▶ [EXERCISE BRIEF]
For the entries below, print exactly the lines between the line holding "Amour et Bigorneaux" and the line holding "Comment avoir plus", inclusive, and nothing else.

▶ [RECORDS PROVIDED]
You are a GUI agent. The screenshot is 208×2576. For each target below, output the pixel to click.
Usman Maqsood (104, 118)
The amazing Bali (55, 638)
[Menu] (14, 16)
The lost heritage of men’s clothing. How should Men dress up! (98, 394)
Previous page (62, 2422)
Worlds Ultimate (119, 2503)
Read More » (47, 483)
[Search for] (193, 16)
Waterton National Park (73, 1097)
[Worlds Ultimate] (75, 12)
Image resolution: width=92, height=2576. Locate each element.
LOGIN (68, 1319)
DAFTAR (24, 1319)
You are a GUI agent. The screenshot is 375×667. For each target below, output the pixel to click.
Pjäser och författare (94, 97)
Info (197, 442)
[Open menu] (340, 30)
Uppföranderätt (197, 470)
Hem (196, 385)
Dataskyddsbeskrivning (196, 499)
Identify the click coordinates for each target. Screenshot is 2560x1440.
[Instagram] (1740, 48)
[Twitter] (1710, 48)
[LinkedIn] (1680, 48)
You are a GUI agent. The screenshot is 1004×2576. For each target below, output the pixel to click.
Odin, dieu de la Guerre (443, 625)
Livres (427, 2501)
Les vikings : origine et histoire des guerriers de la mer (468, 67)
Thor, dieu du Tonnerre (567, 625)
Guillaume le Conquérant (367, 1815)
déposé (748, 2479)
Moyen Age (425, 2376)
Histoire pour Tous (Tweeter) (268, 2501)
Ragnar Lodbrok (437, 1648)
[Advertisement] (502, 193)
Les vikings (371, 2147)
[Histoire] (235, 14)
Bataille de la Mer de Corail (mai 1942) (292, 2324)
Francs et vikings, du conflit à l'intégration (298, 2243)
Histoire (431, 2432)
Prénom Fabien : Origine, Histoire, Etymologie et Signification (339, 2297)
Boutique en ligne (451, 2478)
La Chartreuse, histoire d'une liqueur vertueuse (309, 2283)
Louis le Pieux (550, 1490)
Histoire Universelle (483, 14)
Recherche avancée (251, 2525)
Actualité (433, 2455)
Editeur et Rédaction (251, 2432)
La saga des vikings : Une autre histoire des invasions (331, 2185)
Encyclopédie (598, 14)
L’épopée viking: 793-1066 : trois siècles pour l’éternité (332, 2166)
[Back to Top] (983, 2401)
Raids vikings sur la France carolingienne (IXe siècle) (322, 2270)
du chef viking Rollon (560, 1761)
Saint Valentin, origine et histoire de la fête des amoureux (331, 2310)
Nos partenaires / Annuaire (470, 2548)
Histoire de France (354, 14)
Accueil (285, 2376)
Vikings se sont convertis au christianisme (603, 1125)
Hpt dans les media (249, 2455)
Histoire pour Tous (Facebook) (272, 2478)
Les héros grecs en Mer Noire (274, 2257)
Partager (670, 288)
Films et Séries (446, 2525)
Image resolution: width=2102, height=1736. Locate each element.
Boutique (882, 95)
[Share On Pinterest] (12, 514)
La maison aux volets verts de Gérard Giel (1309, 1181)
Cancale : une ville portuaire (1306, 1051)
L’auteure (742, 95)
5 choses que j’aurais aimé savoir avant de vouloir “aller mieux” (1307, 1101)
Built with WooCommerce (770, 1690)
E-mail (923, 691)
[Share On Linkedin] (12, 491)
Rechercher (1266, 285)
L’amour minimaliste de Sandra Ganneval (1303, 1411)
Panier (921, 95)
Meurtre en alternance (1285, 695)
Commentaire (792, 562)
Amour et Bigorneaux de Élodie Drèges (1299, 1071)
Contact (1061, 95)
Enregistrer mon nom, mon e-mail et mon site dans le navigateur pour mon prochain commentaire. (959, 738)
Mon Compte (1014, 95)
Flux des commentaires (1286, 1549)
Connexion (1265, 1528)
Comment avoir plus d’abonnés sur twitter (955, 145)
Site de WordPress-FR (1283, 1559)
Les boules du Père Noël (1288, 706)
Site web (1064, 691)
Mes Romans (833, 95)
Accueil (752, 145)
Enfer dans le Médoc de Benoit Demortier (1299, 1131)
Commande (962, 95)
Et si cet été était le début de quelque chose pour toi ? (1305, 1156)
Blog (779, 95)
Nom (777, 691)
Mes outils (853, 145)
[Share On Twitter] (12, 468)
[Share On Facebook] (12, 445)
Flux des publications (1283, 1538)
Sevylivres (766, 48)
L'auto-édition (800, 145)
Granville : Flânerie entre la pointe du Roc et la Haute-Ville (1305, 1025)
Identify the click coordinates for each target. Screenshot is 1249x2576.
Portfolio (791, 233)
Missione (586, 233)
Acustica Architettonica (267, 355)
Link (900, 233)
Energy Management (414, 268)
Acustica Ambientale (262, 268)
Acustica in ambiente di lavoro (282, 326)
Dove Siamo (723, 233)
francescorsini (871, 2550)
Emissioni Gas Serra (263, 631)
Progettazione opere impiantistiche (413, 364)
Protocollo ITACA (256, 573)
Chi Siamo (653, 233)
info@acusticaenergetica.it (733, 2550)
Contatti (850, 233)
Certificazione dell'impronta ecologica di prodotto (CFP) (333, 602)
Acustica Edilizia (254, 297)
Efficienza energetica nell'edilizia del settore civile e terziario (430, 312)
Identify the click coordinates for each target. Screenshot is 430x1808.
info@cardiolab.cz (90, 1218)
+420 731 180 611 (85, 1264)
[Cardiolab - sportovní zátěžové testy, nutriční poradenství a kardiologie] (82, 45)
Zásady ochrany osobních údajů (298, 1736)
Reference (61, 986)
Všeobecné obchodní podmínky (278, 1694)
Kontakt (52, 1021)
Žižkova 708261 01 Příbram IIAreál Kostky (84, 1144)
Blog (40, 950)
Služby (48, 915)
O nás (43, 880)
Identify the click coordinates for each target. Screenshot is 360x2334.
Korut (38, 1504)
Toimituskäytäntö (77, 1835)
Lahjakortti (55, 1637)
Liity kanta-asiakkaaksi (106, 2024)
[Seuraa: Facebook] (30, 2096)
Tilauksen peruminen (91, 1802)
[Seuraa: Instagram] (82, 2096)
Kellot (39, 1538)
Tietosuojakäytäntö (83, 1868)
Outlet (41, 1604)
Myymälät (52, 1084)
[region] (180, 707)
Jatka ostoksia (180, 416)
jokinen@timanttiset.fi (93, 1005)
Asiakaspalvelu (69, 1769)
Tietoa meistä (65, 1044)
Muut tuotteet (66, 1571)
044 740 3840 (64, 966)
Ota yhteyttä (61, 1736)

▶ [RESULT FOR THIS TASK]
Amour et Bigorneaux de Élodie Drèges (1299, 1071)
Contact (1061, 95)
Enregistrer mon nom, mon e-mail et mon site dans le navigateur pour mon prochain commentaire. (959, 738)
Mon Compte (1014, 95)
Flux des commentaires (1286, 1549)
Connexion (1265, 1528)
Comment avoir plus d’abonnés sur twitter (955, 145)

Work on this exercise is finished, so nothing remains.